Image : [4.4.1] Nouveau jeu de l’oie illustré par Benjamin Rabier, série Les jeux de la phosphatine Falières, Paris, Devambez (grav. impr.), 1906.
Depuis la seconde moitié du XIXe siècle, les grands magasins ont montré la voie, avec leurs catalogues et leurs chromos à collectionner. En 1905, Gustave Laguionie reprend la direction des grands magasins du Printemps et, décidé à moderniser le magasin, fait construire un nouveau bâtiment. En 1908, au moment de son ouverture, le Printemps produit un très beau jeu de l’oie, dont les cases représentent les différents rayons du magasin et les ascenseurs jouent le rôle du volatile. Deux ans plus tôt, la maison Falières (fondée en 1866) s’est offert les services de l’illustrateur Benjamin Rabier pour promouvoir son produit vedette, la phosphatine, une bouillie de céréales enrichie en phosphate de calcium et destinée à l’alimentation des nourrissons. Le jeu de l’oie (1906) s’insère dans une intense campagne de publicité, comprenant images à collectionner, puzzles et livres d’histoires.

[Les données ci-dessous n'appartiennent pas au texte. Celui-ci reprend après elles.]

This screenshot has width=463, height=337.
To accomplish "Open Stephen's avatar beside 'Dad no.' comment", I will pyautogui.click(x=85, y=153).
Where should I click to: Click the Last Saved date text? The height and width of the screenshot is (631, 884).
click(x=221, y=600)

C’est surtout dans les années 1920-1930 que le recours au jeu de l’oie se généralise pour vanter les mérites de nombreux produits alimentaires comme les fromages Petits Gervais (1930), la margarine Axa (1933), l’huile Huilor (1935), ou produits d’entretien comme la marque Gibbs ou celle du Lion Noir (1930).
Image : [4.4.2] Jeu de la « chicorée Mairesse », slnd.

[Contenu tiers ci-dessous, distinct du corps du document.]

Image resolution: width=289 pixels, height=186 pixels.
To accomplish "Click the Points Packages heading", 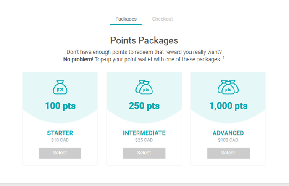I will pyautogui.click(x=144, y=40).
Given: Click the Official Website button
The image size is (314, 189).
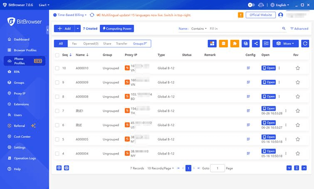Looking at the screenshot, I should [261, 15].
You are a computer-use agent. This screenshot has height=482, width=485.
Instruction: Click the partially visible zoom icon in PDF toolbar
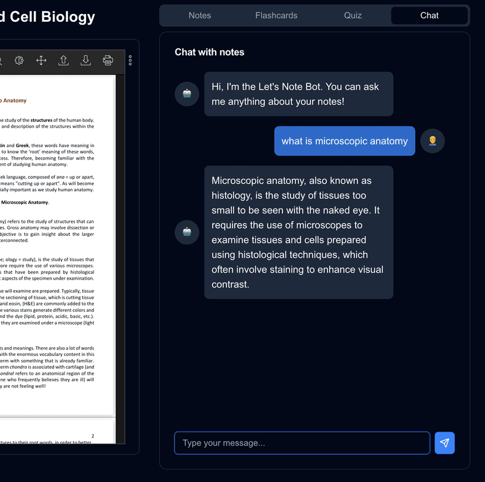pos(1,60)
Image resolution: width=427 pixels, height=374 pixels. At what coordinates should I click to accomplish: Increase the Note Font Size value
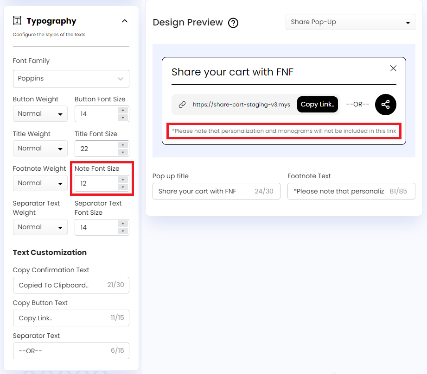coord(123,180)
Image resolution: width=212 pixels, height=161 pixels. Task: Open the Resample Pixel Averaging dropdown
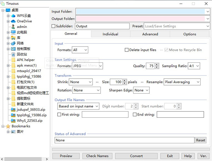182,82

Le jeu de la chicorée Mairesse est un bon exemple de ces supports publicitaires qui n’abandonnent pas le propos d’instruire les joueurs. Fondée à Roubaix en 1815, l’entreprise Mairesse utilise les vecteurs traditionnels de la réclame : chromos, buvards pour les écoliers, jolies boîtes en métal, et incontournable jeu de l’oie. Celui-ci raconte la production de la chicorée. Les premières cases montrent la préparation des terres limoneuses du nord de la France, les semis printaniers, la pousse et l'arrachage des racines à l'automne. L'usine apparaît (n° 6). C'est là que les racines sont lavées, débitées en lamelles, séchées, que les « cossettes » sont ensuite torréfiées puis finement broyées. Les grains sont mis en sacs, pesés puis conditionnés dans des boîtes en métal bleu très reconnaissables (n° 17). Vient ensuite le temps de la distribution, par péniche, train, jusqu’à l'épicerie où vient s'approvisionner la mère de famille. Tout le monde boit la chicorée Mairesse ! Le père de famille, digne bourgeois, la vieille femme, l’enfant sur sa chaise haute (n° 31). On la sert au café, aux malades (n° 38), aux sportifs en tout genre, à la montagne comme au bord de mer, aux courses hippiques et cyclistes. La planète entière boit la chicorée Mairesse ! Colonisateurs et colonisés, cow-boys et indiens, Chinois et Eskimos, même la statue de la Liberté porte sous le bras, à la place de la Bible, sa boîte aux rayures bleues. Dans cette ode à la chicorée, on comprend que les cases maléfiques soient peu effrayantes : l’enfant, le nègre, le boxeur - et, tout de même, le service de la répression des fraudes.
E. C.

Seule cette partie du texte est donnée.